PASSAGE:
I had been right behind her as we danced a circle earlier in the ritual, and had noticed her hands moving as though warding the space around her head. Asthe blindfolds went on, that image came back to me, and after the closing circle thirty minutes later, I told her that I had received something to share with her.

She was the object of a lot of masculine attention during the open dance, and I half expected her to avoid me. But forty minutes in she took a break for water, and gazed pointedly at me. I guided her into a corner, leaning in close to block the pressure of the music, and began, “Our culture projects a lot of ideas that negate a woman.”

“What?”

Not sure whether she was just buying time to process what I had said, I repeated myself. “When you were dancing next to me before the ritual, I noticed you doing a lot of work with your hands around your head, as though you were warding things away.” Stretching my right hand to touch the heavens, “We tend to look to each other for validation, but there is a source of eternal truth.” Hesitantly, I moved my hand closer to her crown, gauging her reaction. “I was offered a message from them: they want you to know that they are reaching out to you.” She just gazed at me, frozen. “When I went through this process, I had to surrender my thoughts and let my heart guide me.” I reached out with my left hand, palm upwards, and envisioned cupping her heart in it. “I had to let my heart energy rise until it merged with my mind.” Raising my left hand until it was just under her chin, I concluded “The heart guides the head, and the head protects the heart.”

DIRECTION 1: Turn the listing into a JSON list of strings, one string per line, leaving out blank lines. Cover everything from the start of the listing down to the line containing "Action: pos(47,307)", with both of those lines included.

DATA LISTING:
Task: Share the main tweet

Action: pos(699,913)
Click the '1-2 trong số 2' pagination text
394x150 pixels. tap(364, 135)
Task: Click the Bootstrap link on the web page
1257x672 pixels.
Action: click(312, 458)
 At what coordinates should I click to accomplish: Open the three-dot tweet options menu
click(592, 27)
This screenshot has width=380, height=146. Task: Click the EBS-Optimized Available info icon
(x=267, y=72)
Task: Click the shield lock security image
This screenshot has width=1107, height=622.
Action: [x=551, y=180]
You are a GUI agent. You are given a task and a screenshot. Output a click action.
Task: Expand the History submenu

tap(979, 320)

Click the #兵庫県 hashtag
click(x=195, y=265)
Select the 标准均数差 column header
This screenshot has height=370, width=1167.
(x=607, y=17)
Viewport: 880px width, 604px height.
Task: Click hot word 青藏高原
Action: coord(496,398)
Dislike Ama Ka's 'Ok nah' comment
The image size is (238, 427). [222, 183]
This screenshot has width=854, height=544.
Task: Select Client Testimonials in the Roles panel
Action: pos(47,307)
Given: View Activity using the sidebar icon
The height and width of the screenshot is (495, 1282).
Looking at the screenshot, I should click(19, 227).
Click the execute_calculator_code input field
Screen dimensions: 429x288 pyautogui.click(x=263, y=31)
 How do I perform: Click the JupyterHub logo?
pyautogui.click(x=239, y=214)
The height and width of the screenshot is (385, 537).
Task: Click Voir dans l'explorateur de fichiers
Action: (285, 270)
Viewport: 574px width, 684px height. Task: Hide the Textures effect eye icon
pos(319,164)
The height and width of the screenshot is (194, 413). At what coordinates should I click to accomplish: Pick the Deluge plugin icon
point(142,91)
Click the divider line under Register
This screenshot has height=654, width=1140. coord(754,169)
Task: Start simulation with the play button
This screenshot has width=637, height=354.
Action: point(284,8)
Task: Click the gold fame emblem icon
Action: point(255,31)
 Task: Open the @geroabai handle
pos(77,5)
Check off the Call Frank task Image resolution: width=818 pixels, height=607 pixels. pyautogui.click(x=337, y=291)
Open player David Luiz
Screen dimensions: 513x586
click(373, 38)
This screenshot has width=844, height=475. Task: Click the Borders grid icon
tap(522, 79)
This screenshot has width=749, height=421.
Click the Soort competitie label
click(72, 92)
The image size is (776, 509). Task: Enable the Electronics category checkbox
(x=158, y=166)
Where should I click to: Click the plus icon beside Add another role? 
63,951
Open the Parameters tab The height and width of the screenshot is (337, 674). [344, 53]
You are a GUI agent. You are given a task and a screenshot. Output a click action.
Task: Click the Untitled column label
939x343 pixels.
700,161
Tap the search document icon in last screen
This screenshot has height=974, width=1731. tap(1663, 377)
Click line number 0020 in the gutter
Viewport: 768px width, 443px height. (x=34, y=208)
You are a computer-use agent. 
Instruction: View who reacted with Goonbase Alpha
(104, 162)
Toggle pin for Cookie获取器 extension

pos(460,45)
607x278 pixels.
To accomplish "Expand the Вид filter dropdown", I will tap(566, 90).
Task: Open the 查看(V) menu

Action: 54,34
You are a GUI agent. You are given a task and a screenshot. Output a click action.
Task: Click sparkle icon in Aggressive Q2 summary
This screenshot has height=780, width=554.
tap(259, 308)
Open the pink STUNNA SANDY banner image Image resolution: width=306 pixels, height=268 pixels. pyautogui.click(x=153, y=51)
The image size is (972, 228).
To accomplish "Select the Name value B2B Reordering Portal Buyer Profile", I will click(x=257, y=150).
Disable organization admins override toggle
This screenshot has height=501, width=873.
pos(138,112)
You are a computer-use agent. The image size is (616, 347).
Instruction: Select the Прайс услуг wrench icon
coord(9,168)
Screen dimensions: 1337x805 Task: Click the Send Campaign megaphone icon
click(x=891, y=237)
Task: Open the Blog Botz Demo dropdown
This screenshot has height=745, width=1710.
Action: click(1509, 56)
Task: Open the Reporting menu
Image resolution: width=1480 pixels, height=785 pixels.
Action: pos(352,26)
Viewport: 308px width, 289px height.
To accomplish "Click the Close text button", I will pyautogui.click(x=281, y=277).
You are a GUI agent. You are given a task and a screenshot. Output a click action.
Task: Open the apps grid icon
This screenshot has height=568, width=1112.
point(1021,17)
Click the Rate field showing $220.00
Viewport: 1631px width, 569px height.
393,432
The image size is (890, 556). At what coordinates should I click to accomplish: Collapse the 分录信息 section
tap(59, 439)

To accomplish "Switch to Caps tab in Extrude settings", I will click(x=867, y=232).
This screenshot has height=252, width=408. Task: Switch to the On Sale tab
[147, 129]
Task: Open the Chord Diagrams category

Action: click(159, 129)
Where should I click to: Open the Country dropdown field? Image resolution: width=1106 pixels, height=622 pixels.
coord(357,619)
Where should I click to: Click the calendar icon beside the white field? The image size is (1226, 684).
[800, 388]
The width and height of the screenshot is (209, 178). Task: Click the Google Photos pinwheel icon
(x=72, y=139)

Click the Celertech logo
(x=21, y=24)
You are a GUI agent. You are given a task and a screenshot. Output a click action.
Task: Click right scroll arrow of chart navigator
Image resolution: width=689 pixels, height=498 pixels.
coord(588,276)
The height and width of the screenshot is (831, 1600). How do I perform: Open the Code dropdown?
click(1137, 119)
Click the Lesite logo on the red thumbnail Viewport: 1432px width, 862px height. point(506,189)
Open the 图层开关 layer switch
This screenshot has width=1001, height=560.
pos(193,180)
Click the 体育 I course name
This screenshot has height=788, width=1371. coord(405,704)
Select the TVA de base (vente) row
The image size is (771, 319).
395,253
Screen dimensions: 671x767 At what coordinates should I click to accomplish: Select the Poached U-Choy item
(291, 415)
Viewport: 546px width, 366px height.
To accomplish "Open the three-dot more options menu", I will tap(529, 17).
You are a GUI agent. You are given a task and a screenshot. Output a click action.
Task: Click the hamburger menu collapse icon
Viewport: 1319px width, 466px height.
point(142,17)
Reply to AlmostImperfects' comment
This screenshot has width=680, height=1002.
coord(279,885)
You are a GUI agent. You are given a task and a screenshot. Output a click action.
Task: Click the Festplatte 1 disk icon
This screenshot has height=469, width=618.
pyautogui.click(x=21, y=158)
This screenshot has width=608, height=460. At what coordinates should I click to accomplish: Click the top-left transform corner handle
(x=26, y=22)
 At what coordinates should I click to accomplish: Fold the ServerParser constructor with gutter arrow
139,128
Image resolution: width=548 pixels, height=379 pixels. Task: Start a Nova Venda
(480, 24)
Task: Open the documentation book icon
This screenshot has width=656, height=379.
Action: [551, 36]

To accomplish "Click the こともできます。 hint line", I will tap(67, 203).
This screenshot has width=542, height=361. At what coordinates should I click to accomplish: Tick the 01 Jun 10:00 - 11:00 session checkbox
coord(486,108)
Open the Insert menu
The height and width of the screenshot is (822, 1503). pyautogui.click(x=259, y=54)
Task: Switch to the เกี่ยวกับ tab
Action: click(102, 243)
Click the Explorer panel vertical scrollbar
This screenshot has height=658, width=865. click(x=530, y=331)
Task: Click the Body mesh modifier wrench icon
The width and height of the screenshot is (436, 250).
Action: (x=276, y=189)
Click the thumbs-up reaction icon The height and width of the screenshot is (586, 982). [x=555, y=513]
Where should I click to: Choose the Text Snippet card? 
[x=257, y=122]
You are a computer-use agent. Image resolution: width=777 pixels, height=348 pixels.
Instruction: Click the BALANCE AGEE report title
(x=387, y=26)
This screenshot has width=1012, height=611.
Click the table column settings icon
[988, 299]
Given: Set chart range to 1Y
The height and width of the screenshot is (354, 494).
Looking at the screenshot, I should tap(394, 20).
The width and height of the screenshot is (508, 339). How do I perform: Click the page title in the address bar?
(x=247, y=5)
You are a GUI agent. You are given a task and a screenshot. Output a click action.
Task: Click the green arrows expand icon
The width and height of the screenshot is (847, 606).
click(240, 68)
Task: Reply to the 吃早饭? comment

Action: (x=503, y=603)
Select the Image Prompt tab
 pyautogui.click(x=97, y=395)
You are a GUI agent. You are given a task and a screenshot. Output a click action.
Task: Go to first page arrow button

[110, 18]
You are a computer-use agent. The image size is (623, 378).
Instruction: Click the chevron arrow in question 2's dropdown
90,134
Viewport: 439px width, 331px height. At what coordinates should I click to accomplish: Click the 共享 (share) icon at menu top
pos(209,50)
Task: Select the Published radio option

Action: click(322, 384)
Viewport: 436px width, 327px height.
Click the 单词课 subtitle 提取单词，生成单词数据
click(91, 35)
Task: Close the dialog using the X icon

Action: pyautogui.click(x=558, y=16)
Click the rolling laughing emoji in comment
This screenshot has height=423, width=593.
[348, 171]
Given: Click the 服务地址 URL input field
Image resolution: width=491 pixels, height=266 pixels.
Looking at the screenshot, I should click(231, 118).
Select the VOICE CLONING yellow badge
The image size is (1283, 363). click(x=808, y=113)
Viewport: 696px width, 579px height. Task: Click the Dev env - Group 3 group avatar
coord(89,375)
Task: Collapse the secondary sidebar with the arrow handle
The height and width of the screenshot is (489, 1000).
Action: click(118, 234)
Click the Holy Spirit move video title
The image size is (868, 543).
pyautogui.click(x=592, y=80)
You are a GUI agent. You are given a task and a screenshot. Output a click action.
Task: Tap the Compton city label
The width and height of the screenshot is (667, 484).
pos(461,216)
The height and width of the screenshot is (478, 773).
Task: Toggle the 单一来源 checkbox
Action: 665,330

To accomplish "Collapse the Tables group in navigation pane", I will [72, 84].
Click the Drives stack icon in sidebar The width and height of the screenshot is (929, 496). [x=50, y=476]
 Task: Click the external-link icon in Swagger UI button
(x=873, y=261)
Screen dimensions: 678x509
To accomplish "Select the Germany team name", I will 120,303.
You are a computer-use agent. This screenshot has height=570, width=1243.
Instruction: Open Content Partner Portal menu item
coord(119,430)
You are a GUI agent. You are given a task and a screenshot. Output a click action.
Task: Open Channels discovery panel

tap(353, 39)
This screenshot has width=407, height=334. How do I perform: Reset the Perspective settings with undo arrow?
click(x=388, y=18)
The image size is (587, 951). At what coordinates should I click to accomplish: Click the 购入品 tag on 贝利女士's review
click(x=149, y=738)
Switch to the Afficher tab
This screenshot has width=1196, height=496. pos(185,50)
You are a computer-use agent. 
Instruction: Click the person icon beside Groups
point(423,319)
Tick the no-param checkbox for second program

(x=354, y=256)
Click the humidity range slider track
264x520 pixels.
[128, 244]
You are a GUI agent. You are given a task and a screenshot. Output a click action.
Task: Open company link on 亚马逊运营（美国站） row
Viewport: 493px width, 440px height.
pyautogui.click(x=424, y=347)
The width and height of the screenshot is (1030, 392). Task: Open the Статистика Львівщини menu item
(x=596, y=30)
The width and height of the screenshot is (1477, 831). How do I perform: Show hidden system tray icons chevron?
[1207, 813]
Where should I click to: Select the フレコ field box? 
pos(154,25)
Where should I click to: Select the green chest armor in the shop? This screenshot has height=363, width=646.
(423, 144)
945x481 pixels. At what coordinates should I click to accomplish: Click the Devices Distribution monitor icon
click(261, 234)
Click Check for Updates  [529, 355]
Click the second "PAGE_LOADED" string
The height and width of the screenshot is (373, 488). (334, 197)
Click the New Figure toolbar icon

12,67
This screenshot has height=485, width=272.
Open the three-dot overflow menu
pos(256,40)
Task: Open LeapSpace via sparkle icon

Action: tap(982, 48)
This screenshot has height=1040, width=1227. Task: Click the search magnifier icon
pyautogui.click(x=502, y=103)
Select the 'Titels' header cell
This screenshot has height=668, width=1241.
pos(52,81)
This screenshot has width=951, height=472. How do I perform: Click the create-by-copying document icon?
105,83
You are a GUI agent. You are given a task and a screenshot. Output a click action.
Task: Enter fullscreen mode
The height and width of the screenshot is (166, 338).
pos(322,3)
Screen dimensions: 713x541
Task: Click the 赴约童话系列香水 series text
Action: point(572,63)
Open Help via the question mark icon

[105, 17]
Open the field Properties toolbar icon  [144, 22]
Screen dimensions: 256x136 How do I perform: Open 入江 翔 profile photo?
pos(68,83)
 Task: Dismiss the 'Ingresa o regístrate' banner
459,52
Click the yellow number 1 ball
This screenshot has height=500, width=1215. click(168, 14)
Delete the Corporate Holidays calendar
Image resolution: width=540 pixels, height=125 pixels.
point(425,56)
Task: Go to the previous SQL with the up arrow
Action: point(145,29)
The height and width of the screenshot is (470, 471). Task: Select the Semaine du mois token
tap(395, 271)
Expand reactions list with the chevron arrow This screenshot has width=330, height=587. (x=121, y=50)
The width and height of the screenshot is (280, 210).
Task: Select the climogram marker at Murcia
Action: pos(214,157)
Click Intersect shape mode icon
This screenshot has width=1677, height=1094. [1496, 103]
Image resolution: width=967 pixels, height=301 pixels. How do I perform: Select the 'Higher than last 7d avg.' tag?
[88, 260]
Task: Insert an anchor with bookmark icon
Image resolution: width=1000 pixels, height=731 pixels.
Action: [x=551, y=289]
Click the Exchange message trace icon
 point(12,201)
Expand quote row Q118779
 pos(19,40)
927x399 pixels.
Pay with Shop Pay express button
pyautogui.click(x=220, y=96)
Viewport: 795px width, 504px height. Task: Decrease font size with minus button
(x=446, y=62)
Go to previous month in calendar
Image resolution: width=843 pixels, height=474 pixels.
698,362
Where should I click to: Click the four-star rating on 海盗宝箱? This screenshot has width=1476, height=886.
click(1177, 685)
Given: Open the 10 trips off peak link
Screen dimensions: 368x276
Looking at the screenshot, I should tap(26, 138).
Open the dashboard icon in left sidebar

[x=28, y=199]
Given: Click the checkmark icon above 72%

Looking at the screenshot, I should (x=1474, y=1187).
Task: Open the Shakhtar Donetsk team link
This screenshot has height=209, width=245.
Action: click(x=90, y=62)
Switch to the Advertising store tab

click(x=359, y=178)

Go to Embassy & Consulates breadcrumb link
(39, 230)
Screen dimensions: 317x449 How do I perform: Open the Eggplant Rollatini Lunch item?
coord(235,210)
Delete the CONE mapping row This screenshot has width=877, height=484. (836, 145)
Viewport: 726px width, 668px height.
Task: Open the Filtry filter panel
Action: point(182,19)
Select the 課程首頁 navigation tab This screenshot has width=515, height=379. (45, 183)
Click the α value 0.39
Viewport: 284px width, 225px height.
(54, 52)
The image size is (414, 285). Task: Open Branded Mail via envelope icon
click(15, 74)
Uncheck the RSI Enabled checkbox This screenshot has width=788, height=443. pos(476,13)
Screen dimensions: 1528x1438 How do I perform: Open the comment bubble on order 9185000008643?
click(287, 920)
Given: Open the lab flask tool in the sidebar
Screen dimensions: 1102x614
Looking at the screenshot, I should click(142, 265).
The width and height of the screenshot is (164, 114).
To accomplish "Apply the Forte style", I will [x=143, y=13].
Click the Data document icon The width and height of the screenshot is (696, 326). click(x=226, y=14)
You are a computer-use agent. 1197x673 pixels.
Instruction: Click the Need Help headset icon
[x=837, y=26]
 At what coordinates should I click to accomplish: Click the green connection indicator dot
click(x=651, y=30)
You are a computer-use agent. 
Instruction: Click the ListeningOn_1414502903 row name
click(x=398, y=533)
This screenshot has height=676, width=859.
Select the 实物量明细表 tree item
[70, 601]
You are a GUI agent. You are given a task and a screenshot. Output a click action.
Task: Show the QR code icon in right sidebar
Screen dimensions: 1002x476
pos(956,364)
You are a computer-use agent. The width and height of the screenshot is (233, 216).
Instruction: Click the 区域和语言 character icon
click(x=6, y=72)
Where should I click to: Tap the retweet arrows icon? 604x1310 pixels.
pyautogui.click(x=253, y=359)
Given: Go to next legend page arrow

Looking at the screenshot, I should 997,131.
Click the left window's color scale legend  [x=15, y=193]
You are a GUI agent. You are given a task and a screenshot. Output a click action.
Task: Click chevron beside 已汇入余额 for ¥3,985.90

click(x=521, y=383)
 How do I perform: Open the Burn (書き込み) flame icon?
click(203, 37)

DIRECTION 2: From the ritual dance story, copy word for word everything from "I had been right" down to "share with her.", with both ends included.

RIGHT ANSWER 1:
[
  "Task: Share the main tweet",
  "Action: pos(699,913)",
  "Click the '1-2 trong số 2' pagination text",
  "394x150 pixels. tap(364, 135)",
  "Task: Click the Bootstrap link on the web page",
  "1257x672 pixels.",
  "Action: click(312, 458)",
  " At what coordinates should I click to accomplish: Open the three-dot tweet options menu",
  "click(592, 27)",
  "This screenshot has width=380, height=146. Task: Click the EBS-Optimized Available info icon",
  "(x=267, y=72)",
  "Task: Click the shield lock security image",
  "This screenshot has width=1107, height=622.",
  "Action: [x=551, y=180]",
  "You are a GUI agent. You are given a task and a screenshot. Output a click action.",
  "Task: Expand the History submenu",
  "tap(979, 320)",
  "Click the #兵庫県 hashtag",
  "click(x=195, y=265)",
  "Select the 标准均数差 column header",
  "This screenshot has height=370, width=1167.",
  "(x=607, y=17)",
  "Viewport: 880px width, 604px height.",
  "Task: Click hot word 青藏高原",
  "Action: coord(496,398)",
  "Dislike Ama Ka's 'Ok nah' comment",
  "The image size is (238, 427). [222, 183]",
  "This screenshot has width=854, height=544.",
  "Task: Select Client Testimonials in the Roles panel",
  "Action: pos(47,307)"
]

RIGHT ANSWER 2:
I had been right behind her as we danced a circle earlier in the ritual, and had noticed her hands moving as though warding the space around her head. Asthe blindfolds went on, that image came back to me, and after the closing circle thirty minutes later, I told her that I had received something to share with her.